__DATASET CONTENT__.
-*-
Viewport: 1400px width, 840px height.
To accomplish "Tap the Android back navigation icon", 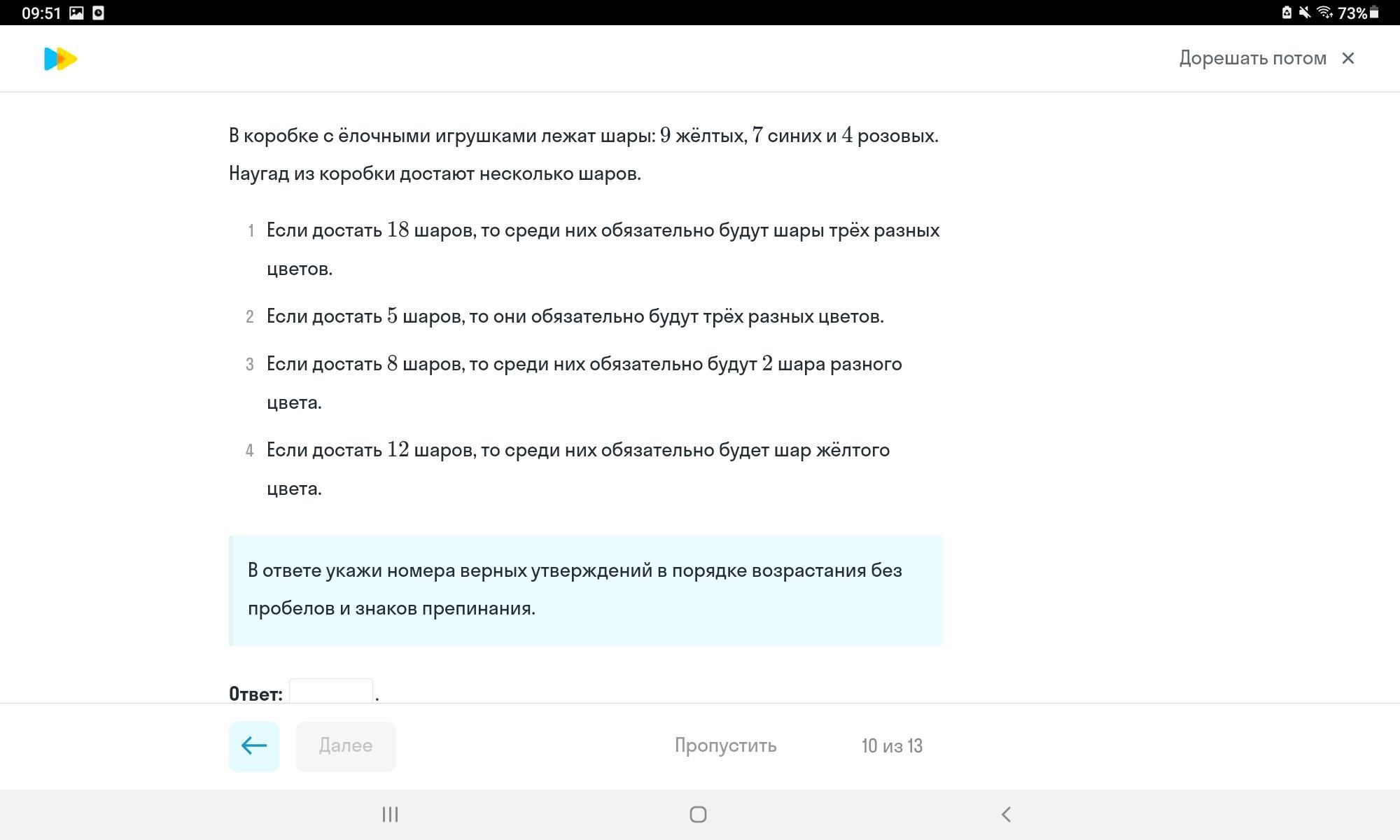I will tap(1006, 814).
-*-
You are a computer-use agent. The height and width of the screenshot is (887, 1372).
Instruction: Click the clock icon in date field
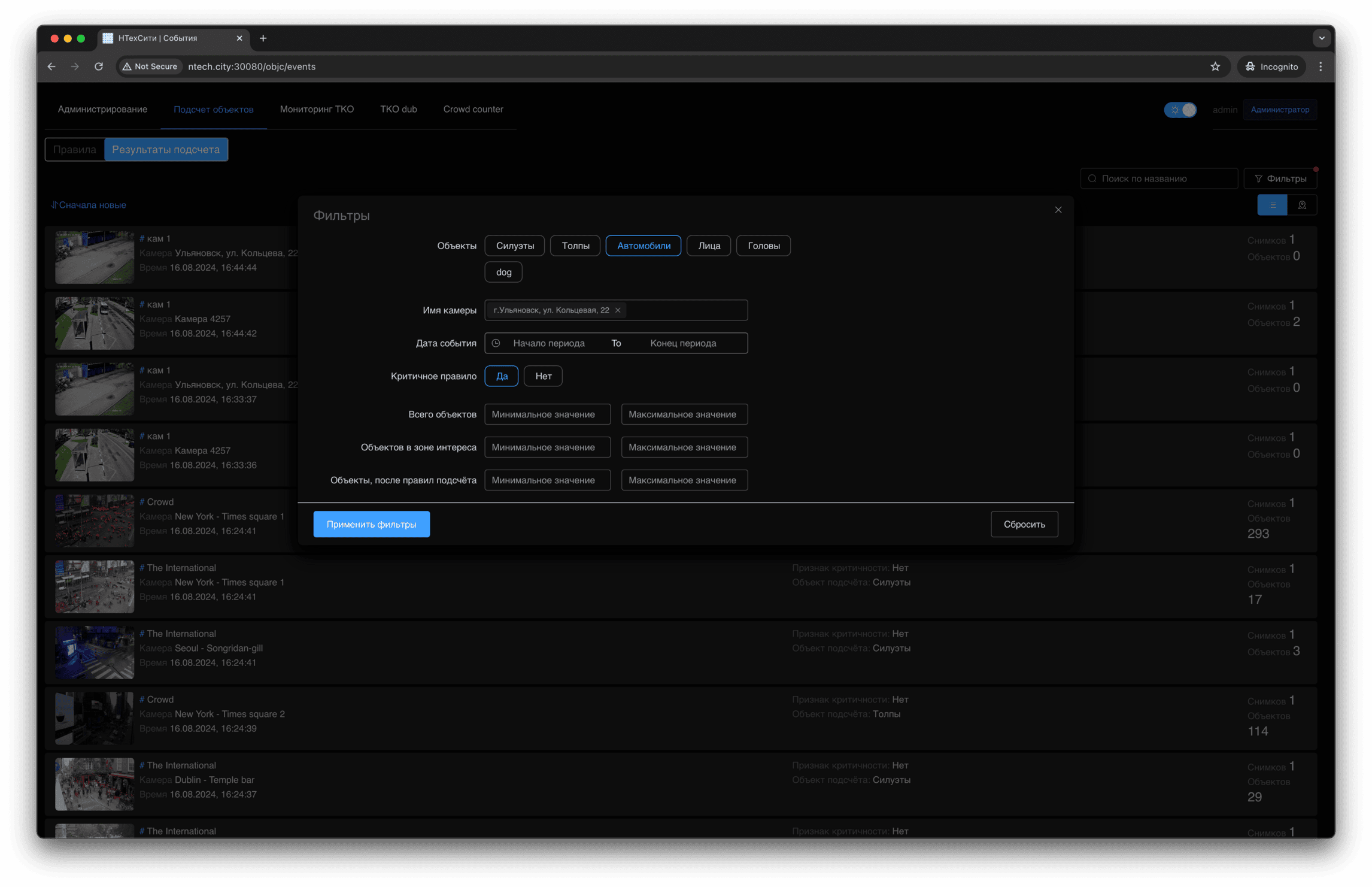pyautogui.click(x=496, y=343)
-*-
__AIM OF THE TASK__.
Report, for the data above, every line in which the string "height" appears.

__TASK RESULT__.
Viewport: 1400px width, 840px height.
You are a computer-use agent. The height and width of the screenshot is (887, 1372).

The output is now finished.